Too early to tell about admissions

By Laura Katsirdakis
Gazette Staff

According to an article published last Thursday in the Toronto Star, some Ontario universities — including Western, Queen’s University and the University of Waterloo — might be lowering minimum entry marks due to a drop in the number of applicants this year. However, officials at Western, Queen’s and Waterloo said this is premature.

“We don’t know where the [entrance] average will end up — we don’t have the grades [of applicants] yet,” said Lori Gribbon, manager of undergraduate admissions in the Office of the Registrar at Western, explaining admission averages are calculated based on the quality of the pool of applicants.

“Last year was very unusual and very competitive,” she said, adding although there will be a smaller number of applicants this year, the quality of those applying may still be high. “It may be competitive still.”

“The quality of the pool of applicants is not known yet — we have no grades for the first semester yet,” Gribbon explained.

According to Gribbon, the Star’s article represented her comments incorrectly and she has requested that a correction be published.

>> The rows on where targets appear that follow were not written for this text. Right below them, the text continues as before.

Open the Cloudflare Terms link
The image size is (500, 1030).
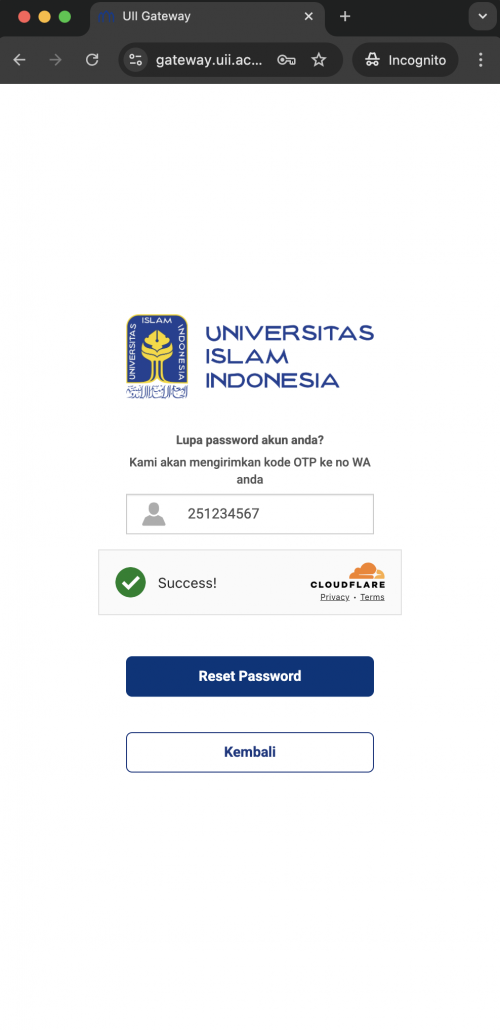tap(372, 597)
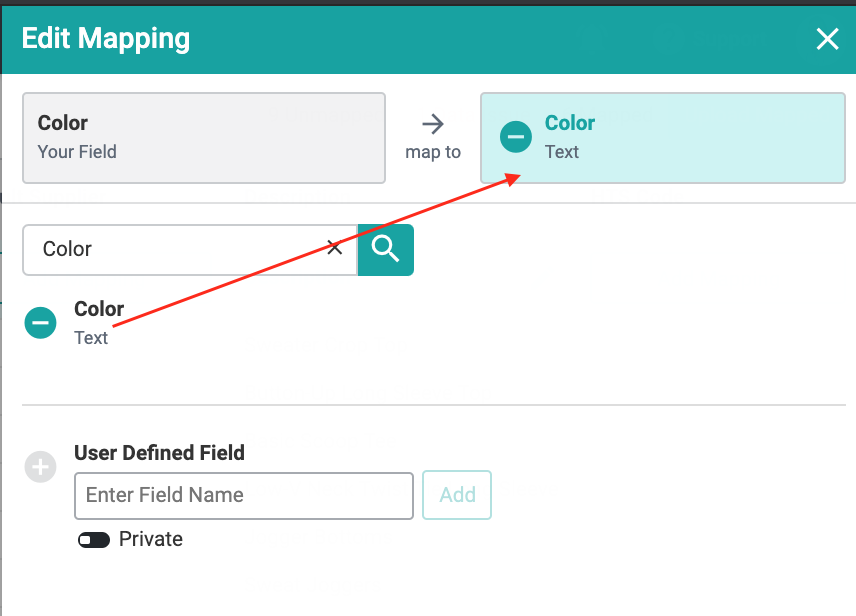Toggle the Private switch

[94, 540]
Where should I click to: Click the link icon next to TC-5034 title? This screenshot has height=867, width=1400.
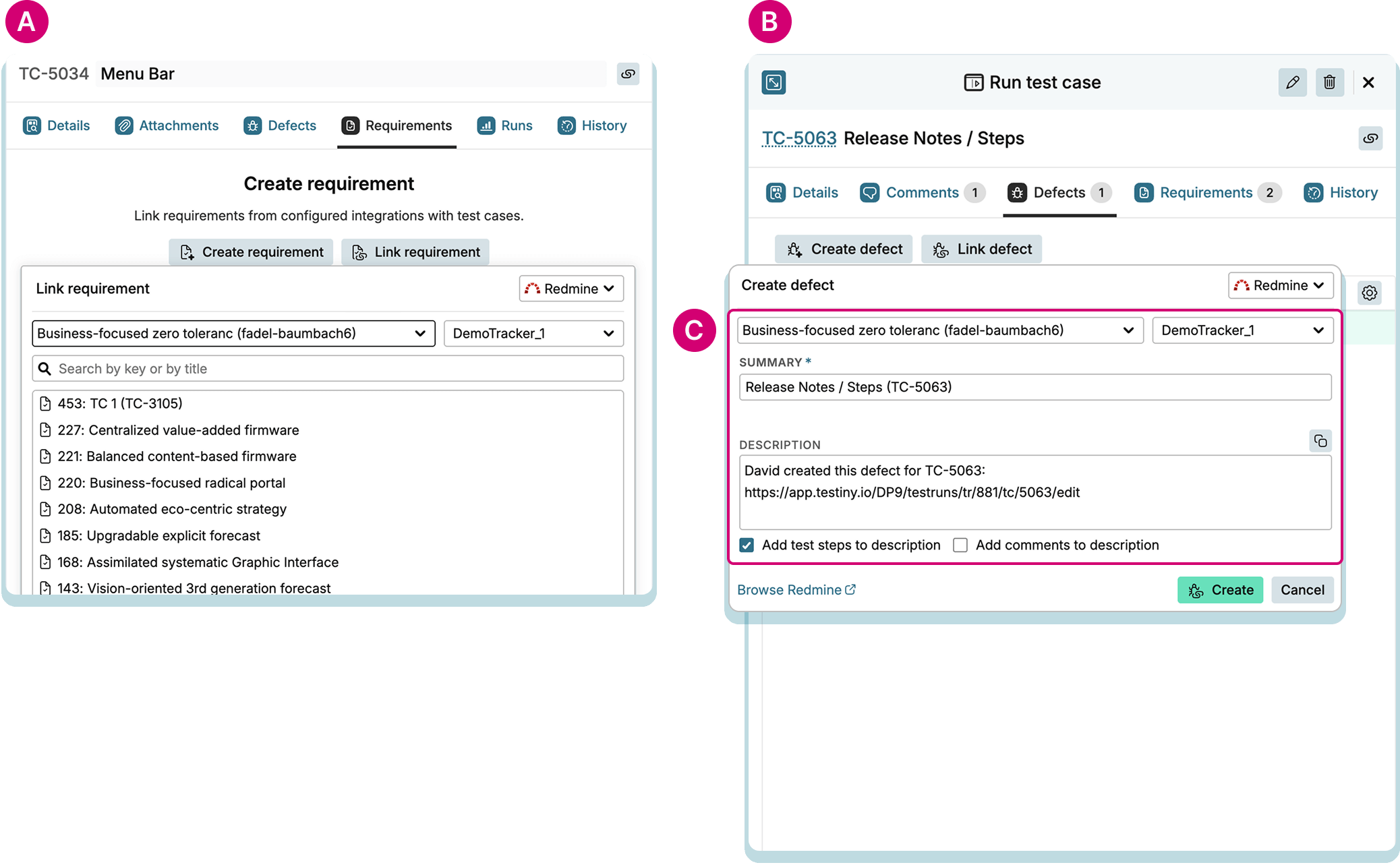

“We won’t have the [applicants’] grades until March — I don’t know how anyone can predict [entrance averages] at this time,” she said.

“We now have the applications, but we don’t know anything about them — we would never expect to know [entrance averages] at this point,” said Joanne Brady, spokesperson for the registrar’s office at Queen’s. She noted that applications from out of province students are not due until Feb. 20.

“We are not expecting much upward pressure on [entrance] marks,” Brady said.

“We haven’t done an analysis [of this year’s applicants] yet — it is a bit early to tell,” said Peter Burroughs, director of admissions at Waterloo, when asked to comment on the Star’s statement that they may be lowering entrance averages.

“Some programs will [have higher admission averages], some will drop, some may stay the same,” he said. “Until we know the quality of the applicant pool, we can’t tell.”

The University of Toronto, the University of Guelph and Carleton University were contacted but did not respond to phone calls by press time.